QueryPie's AI Operating Framework

To achieve ISO/IEC 42001 certification, an organization operating AI services must show not only that AI policies and procedures are documented, but also that they are consistently applied in real operations.

Organizations must first define the purpose and scope of their AI systems. QueryPie defined the core functions and operating scope of its enterprise AI platform around QueryPie AIP, including multi-LLM orchestration, RAG-based assistants, AI agent management, and MCP-based SaaS and infrastructure integration.

Organizations must also identify and assess AI-related risks and establish controls for them. AI services can involve a wide range of risks, including data security, privacy protection, prompt and response handling, use of external LLM services, AI agent permissions and actions, external system integration, user logs, and audit traceability.

During certification preparation, QueryPie defined the purpose and scope of AIP services, its role as an AI Provider, technology and data boundaries, and stakeholder requirements. It also reviewed AI impact assessment, security and privacy controls, and operational stability management activities.

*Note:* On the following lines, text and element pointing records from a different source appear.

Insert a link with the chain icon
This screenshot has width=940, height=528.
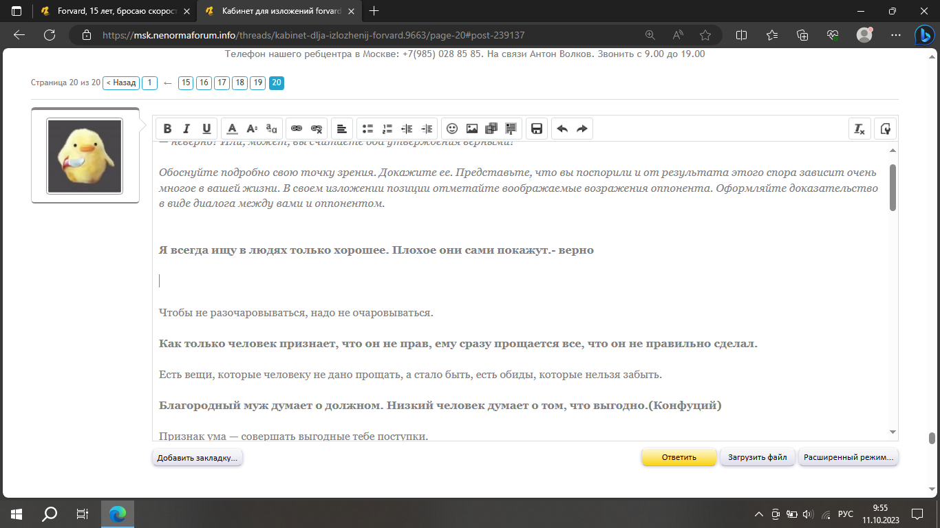[296, 128]
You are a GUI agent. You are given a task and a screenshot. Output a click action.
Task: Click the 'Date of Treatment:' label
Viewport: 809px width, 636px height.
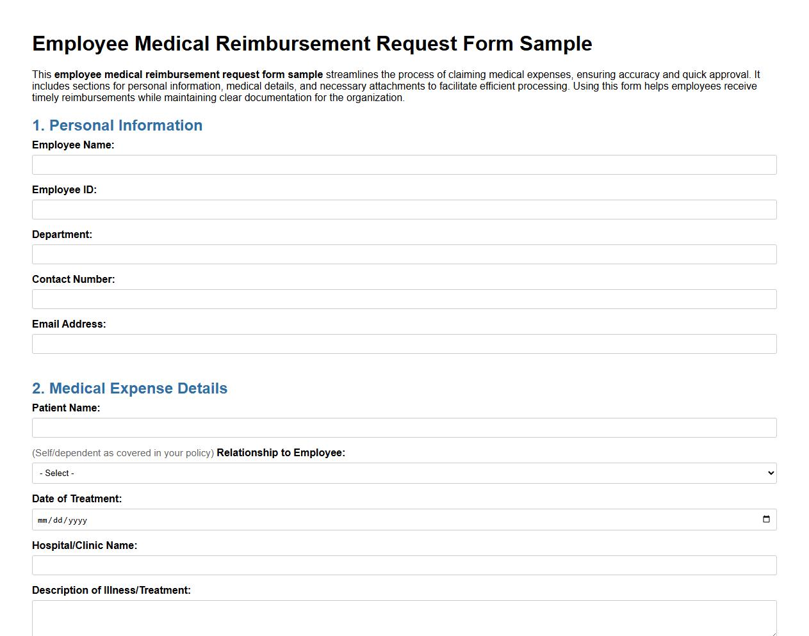(77, 498)
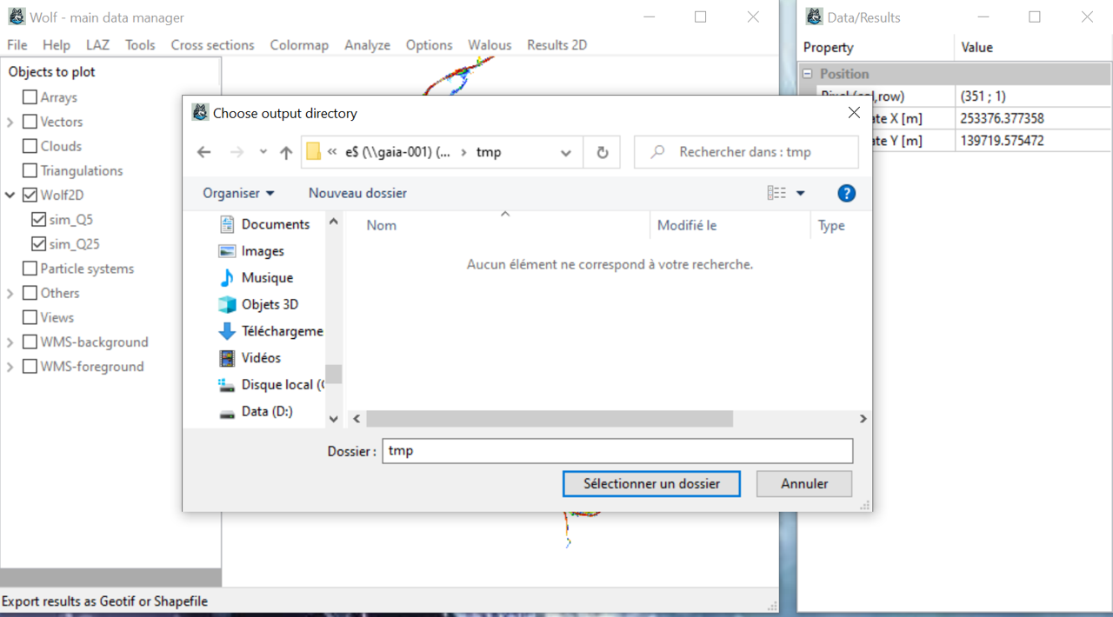Uncheck the sim_Q25 simulation checkbox
Viewport: 1113px width, 617px height.
(38, 244)
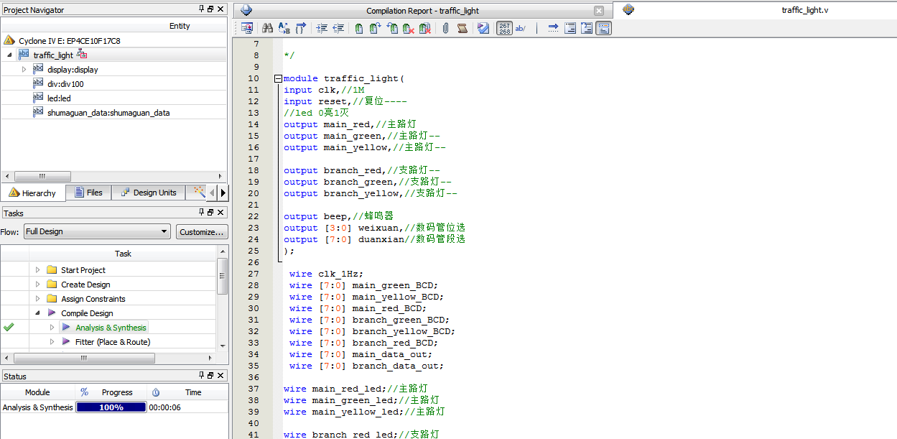Click the decrease indent toolbar icon
The width and height of the screenshot is (897, 439).
point(338,29)
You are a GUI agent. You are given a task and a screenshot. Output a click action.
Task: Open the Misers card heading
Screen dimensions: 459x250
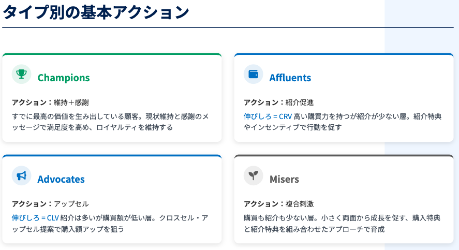click(x=284, y=180)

QueryPie has continued to refine its AI governance framework, security and privacy management, AI service operating processes, risk assessment and controls, internal reviews, and improvement activities to provide AI services safely and reliably. These efforts became the foundation for helping enterprise customers use AI safely in real work environments and led to this ISO/IEC 42001 certification.

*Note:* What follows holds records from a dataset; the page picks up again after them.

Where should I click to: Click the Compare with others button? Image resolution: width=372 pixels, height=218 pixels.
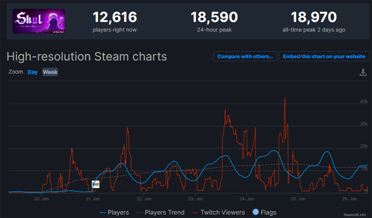[245, 56]
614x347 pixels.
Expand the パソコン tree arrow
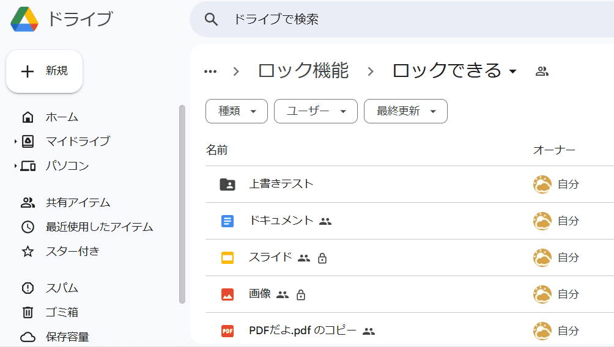pos(15,166)
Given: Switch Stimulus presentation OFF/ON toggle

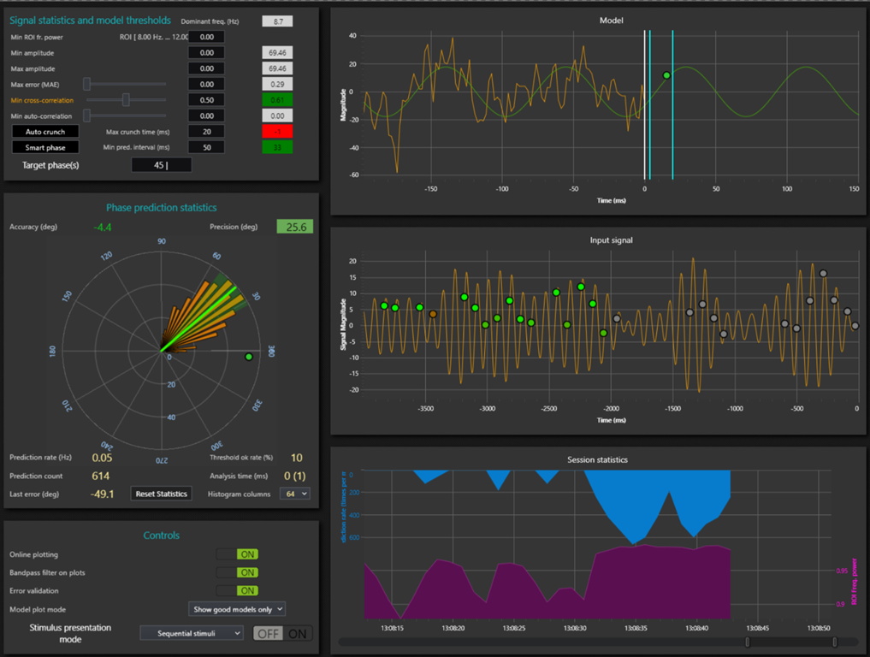Looking at the screenshot, I should coord(283,634).
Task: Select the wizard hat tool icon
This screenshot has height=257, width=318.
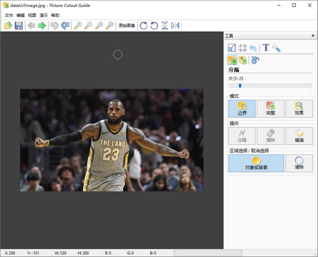Action: [x=255, y=60]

What This Means for Customers

For customers, ISO/IEC 42001 certification can be an important criterion for judging whether a company manages AI services in a trustworthy way.

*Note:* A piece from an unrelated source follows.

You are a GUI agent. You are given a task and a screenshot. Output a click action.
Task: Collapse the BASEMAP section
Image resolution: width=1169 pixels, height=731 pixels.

AI services go beyond ordinary software features and are closely connected to enterprise data, business processes, decisions, and external system integration. When selecting an AI service, customers consider not only functional convenience but also the standards under which the service is managed, how AI-related risks are controlled, and whether issues can be traced and addressed.

This trust foundation is especially important for an enterprise AI platform such as QueryPie AIP, which provides multiple LLMs, RAG, AI agents, and MCP-based integration. Customers can use QueryPie AIP to introduce AI in a safer and more controllable way and expect an AI usage environment that reflects internal security and compliance requirements.

In summary, this certification gives customers the following signals.

• External validation, from the perspective of an international standard, of the AI management system applied to QueryPie AIP services
• Stronger authorization, audit, DLP, risk management, traceability, and response structures when connecting AI to business systems, data, tools, and agents
• An enterprise AI operating foundation that considers security, compliance, and AI governance together
• Greater manageability and auditability when expanding AI adoption from experimentation to real business operations

Representative Message

In a message shared directly with key business partners, QueryPie founder and CEO Brant Hwang said, "In addition to the security and compliance framework we have built over time, QueryPie AI has now received third-party validation of its AI management system through ISO/IEC 42001 certification." He added, "Certification itself is not the goal. We see it as part of our continuing effort to provide services that customers can use with confidence."

Connection to Existing Security and Compliance Programs

QueryPie has continued to maintain security and compliance management programs including SOC 2 Type II, PCI DSS, ISO/IEC 27001, ISO 27701, ISO 27017, ISO 27018, CSA STAR, and ISMS-P. With ISO/IEC 42001 certification, QueryPie has further strengthened its management framework from the perspective of AI management systems.